Excerpt from a dataset
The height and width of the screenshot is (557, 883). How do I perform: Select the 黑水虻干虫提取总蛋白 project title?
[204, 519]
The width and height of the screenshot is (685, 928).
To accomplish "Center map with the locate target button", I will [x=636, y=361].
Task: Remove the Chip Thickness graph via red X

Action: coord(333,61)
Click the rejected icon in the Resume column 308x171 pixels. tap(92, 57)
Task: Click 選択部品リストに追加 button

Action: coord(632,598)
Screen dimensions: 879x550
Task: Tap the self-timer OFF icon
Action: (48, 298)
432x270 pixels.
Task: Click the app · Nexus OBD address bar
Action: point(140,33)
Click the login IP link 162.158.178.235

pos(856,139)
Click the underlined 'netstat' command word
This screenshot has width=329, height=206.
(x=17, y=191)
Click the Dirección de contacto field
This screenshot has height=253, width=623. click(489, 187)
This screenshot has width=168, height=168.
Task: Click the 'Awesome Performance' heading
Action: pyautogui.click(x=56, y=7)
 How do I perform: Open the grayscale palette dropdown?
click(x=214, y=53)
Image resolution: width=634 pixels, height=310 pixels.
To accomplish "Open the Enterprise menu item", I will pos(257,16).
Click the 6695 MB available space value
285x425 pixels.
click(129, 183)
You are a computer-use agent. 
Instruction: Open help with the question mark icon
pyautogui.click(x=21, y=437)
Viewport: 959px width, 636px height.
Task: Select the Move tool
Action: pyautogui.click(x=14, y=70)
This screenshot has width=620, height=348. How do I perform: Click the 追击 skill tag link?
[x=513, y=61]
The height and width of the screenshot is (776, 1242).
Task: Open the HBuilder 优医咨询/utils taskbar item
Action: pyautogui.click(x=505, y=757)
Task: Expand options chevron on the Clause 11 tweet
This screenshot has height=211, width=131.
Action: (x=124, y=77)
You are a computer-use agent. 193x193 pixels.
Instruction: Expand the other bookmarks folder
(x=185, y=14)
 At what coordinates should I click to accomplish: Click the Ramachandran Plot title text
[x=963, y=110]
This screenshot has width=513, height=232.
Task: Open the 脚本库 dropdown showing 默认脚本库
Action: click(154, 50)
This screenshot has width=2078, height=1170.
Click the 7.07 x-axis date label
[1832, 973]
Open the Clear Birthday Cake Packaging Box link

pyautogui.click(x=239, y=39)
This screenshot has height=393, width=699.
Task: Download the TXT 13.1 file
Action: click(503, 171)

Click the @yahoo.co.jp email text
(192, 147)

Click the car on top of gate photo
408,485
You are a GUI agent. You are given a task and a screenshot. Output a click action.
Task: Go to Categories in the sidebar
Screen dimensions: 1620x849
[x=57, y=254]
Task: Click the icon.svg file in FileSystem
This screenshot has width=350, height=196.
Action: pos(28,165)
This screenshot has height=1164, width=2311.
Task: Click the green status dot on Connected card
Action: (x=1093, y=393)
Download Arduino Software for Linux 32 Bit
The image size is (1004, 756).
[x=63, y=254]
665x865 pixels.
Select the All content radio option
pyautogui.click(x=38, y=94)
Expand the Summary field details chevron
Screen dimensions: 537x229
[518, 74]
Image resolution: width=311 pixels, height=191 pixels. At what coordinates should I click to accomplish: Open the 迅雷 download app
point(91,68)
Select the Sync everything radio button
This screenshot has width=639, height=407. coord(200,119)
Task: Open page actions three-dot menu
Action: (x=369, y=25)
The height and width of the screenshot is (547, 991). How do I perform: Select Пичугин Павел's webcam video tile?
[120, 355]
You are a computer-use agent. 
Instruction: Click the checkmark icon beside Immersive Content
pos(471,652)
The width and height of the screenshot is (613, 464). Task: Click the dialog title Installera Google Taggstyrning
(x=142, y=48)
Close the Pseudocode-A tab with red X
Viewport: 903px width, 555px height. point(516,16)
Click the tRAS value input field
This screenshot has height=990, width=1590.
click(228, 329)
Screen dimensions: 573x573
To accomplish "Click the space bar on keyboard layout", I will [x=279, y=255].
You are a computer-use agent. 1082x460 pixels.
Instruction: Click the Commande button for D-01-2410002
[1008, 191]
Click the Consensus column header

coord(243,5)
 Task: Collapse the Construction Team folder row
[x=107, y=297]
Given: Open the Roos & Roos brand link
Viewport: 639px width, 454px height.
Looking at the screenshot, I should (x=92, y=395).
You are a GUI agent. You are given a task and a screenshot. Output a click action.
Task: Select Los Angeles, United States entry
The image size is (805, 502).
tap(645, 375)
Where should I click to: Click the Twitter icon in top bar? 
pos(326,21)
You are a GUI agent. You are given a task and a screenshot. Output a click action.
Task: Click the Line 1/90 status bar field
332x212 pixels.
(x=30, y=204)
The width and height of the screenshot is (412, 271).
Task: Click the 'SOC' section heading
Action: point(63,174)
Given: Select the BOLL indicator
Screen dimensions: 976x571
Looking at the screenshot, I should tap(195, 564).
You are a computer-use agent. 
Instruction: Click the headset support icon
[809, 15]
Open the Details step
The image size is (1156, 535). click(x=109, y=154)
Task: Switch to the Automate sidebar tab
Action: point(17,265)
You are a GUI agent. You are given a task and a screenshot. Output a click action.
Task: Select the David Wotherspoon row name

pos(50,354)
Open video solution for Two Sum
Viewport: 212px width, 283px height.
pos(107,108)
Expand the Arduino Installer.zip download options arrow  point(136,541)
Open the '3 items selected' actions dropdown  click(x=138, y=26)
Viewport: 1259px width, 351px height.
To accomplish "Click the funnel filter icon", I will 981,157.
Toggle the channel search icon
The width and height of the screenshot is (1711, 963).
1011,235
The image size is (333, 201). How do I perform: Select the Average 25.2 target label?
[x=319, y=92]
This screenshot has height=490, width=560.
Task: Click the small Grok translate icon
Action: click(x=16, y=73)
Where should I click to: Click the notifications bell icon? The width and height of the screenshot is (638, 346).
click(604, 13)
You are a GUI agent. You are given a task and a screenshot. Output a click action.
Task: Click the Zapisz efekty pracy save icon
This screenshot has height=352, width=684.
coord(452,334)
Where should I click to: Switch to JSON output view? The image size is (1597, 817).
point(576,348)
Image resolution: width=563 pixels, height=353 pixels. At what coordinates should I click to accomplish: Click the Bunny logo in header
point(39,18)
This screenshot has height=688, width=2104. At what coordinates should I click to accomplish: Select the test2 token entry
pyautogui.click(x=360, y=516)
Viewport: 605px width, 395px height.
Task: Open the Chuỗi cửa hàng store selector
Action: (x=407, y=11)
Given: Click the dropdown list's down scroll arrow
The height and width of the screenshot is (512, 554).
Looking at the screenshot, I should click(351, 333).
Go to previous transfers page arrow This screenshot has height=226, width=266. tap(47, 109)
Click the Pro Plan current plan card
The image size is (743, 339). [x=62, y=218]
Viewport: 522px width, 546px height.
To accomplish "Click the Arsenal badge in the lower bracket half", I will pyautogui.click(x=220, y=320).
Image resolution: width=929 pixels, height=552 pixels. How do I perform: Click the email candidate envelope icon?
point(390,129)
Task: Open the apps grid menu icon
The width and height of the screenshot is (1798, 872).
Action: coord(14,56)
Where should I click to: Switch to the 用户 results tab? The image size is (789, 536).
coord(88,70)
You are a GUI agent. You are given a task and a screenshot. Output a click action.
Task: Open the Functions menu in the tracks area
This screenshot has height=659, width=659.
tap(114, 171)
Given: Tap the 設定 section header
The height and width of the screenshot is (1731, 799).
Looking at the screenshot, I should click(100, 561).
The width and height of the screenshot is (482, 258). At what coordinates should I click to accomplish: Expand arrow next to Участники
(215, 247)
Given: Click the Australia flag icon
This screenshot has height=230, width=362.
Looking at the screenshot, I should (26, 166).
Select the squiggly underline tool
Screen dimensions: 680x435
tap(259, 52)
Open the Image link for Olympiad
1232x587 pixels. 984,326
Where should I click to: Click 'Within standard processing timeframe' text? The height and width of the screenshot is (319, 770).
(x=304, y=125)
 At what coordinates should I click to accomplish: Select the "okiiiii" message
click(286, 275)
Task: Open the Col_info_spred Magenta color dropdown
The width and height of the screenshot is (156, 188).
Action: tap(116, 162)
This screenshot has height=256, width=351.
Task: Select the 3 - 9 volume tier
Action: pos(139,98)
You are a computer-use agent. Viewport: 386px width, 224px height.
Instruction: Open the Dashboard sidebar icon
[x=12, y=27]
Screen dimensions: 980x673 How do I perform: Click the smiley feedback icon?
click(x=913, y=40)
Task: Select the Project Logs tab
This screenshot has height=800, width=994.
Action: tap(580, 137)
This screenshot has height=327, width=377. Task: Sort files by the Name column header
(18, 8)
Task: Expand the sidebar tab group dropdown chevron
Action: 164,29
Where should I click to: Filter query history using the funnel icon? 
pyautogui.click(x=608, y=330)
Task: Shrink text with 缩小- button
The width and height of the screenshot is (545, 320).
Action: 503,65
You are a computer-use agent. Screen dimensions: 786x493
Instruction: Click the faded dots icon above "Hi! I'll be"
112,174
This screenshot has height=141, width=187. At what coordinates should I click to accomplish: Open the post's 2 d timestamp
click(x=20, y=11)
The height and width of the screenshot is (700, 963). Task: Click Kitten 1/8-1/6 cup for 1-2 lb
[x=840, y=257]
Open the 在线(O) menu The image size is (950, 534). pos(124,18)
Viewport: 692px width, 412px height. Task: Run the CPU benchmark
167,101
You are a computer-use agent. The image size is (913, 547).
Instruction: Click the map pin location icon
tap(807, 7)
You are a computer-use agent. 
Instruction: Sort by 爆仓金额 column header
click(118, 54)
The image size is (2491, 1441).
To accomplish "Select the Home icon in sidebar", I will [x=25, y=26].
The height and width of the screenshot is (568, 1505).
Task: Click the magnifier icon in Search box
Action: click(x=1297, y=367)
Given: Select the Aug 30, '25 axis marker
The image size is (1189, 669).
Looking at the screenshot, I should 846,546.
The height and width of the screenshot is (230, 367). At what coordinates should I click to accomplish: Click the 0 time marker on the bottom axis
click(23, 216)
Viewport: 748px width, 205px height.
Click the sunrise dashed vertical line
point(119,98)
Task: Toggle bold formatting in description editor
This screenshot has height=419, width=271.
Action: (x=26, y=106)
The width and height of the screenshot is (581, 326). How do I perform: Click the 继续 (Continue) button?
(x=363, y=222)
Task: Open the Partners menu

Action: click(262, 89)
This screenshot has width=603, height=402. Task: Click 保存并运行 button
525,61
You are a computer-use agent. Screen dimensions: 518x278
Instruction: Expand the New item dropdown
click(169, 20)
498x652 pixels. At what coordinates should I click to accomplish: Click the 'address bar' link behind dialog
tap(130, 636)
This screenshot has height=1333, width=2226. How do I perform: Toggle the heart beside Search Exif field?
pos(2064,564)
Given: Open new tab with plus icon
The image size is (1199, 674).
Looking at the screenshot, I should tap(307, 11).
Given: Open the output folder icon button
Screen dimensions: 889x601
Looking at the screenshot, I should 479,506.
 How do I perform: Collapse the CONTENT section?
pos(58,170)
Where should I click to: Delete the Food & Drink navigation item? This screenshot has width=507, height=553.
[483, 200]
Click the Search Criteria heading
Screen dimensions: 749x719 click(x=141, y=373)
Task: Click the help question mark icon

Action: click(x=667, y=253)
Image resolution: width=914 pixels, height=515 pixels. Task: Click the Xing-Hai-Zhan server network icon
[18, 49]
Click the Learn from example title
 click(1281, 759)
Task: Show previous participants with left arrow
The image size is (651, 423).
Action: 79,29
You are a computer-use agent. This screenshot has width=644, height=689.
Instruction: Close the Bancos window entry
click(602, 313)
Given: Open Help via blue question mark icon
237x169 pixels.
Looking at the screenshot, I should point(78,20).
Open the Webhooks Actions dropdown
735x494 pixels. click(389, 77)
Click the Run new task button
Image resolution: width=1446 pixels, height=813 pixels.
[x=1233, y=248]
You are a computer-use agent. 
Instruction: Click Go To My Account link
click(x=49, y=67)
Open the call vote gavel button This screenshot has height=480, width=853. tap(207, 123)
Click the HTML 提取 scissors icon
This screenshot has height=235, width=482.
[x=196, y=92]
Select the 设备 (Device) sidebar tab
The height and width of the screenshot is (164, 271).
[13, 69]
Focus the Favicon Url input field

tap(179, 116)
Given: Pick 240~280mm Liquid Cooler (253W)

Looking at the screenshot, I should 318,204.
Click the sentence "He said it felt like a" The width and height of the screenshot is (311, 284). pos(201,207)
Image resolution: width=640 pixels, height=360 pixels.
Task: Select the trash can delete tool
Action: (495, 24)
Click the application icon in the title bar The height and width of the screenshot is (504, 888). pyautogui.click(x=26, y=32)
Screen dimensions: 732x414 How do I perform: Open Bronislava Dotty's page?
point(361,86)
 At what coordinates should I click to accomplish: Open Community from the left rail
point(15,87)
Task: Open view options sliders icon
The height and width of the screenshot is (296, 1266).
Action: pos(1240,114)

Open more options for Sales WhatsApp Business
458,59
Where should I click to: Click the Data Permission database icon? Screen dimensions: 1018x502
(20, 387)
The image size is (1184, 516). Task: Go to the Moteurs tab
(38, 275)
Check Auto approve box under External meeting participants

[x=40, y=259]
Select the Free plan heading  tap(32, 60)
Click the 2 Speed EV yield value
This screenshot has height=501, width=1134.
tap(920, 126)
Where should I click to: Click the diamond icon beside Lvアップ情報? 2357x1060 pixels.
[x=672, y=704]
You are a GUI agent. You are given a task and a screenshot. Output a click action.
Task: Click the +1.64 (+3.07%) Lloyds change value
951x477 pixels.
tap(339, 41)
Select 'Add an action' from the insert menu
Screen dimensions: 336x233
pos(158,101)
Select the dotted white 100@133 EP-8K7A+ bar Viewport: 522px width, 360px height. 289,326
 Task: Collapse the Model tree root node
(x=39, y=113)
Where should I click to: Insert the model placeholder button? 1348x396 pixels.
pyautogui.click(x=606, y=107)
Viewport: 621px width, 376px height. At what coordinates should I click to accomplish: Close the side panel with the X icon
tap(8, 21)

§ **Objective**: Rewrite the data from the line containing "Task: Open the apps grid menu icon" through the line containing "coord(88,70)", inclusive, putting "app launcher" in place of "apps grid" and changing nothing else.

§ **Answer to this exercise**:
Task: Open the app launcher menu icon
The width and height of the screenshot is (1798, 872).
Action: coord(14,56)
Where should I click to: Switch to the 用户 results tab? The image size is (789, 536).
coord(88,70)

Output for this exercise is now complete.